The moment she sensed it, she was certain.

This is a man who, having had the troublesome position of Lord of Demon Lords pushed onto him, threw himself into it with everything.

This is a man who would put his body in front of a Demon Lord as a shield without thinking twice.

He'd been like that from the start. From the moment he'd entered this engagement, the tendency had only sharpened.

— He has a peculiar air.

The scent of a man who would, for the sake of another, sacrifice himself without hesitation. And, against it, the scent of a solitary strong man.

The latter, almost certainly, came from the spine of will that says for the goal, I will cut away anything else.

Two scents that should, in principle, contradict.

The two mingled together — a strange air.

Perhaps this was what people meant by the air of a hero.

But — for that very reason — she had to stop him.

There was almost no space left between Serius and the Mūzegan ranks now.

They hadn't fully merged yet, but during the formula exchange just now the dragon-rider party had been steadily closing. Their clothing was visible from here.

Soon they'd arrive. Soon they'd link.

Charging into that, now — what does it gain.

— Too dangerous.

She thrust her hand down toward Merea from horseback.

Merea's hand, which had been on hers until a moment ago, had already drifted out of reach.

"There's something I have to ask him, no matter what. — For the sake of the dream outside the battlefield."

When that line came out of Merea, the picture from that night came back into Elma's head.

The warmth she'd felt at her shoulder, against him, was still vivid.

"There's also a point I have to confirm with what Hasim and I worked out before the engagement. For that, even a sliver of a moment — while I can still slip my body between him and the main body — that's the chance."

Stepping back another pace, Merea added it on as if explaining.

A small smile on his face, set there to put Elma at ease.

She had a bad feeling, jumped down off the horse, and went to grab his hand.

A worry that had, somewhere along the line, filled her chest was, by now, climbing for her throat.

"And — if I take Serius's head with this opening, the war ends here. If Serius is that large to Mūzeg's army, then he's their largest weakness by the same measure. If it works without trouble, all to the good. Everyone takes fewer wounds."

Maybe.

But —

— what about your wounds.

Will you come back to us in one piece?

Are you, yourself, in that 'everyone'?

The hand she reached out to ask it with —

"It's all right — I'll come back. Properly."

— closed on empty air.

Merea had pulled another step back, and did not return the reach.

"S- stop! Don't go! Merea!"

Elma's cry, anxious and bright, rose across the field.
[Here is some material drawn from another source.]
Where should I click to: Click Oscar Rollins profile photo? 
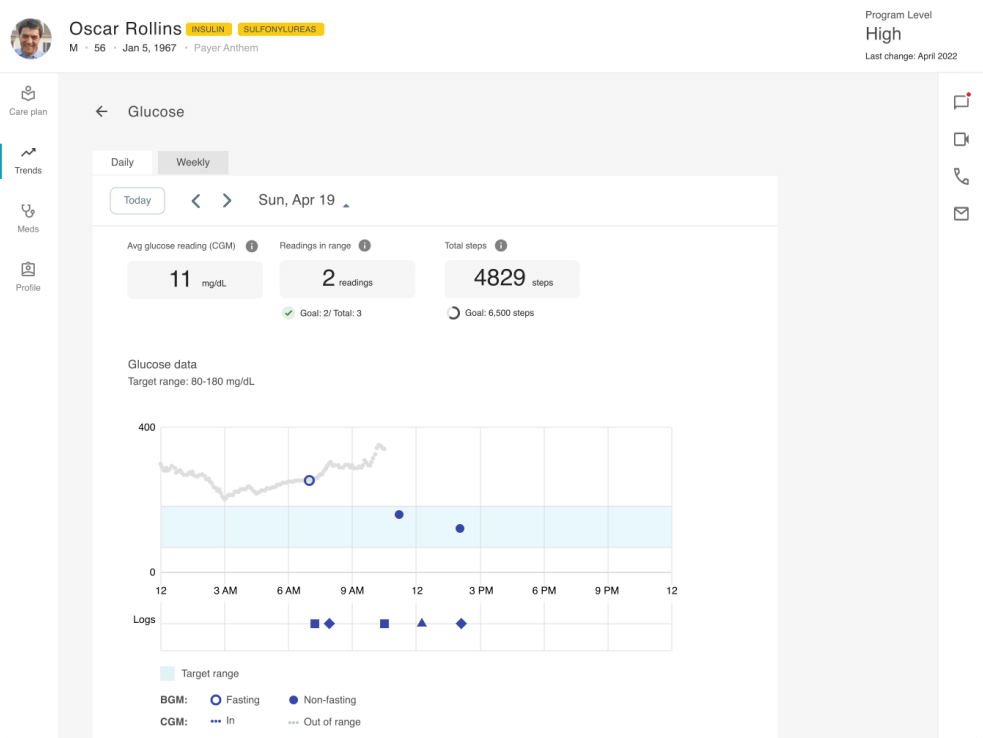pyautogui.click(x=31, y=38)
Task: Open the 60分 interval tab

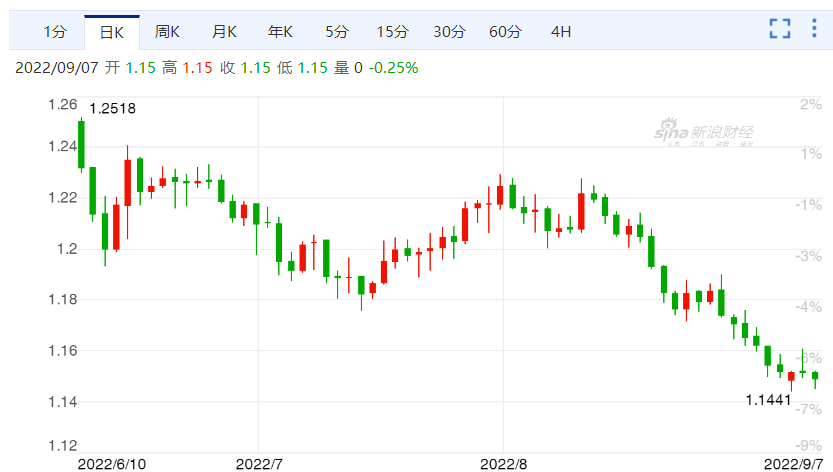Action: click(505, 32)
By the time it carried, Merea was already wrapped in white lightning and running.

The wind-wings on his back beat hard, and the wilderness wind they kicked up brushed Elma's cheek, gently.

"A —"

She kept reaching, all the same, toward the back of him as it shrank into the distance.

The picture in front of her eyes moved very slowly.

A great many feelings ran through her, and at the end —

"Don't go —"

— a drop welled in the corner of her eye.

A tear that came up on top of an anxiety she could not hold down.

The instant she noticed the tear in herself, Elma — for the first time —

— understood that what she had felt for Merea was something special.

Already — that hand could not reach him.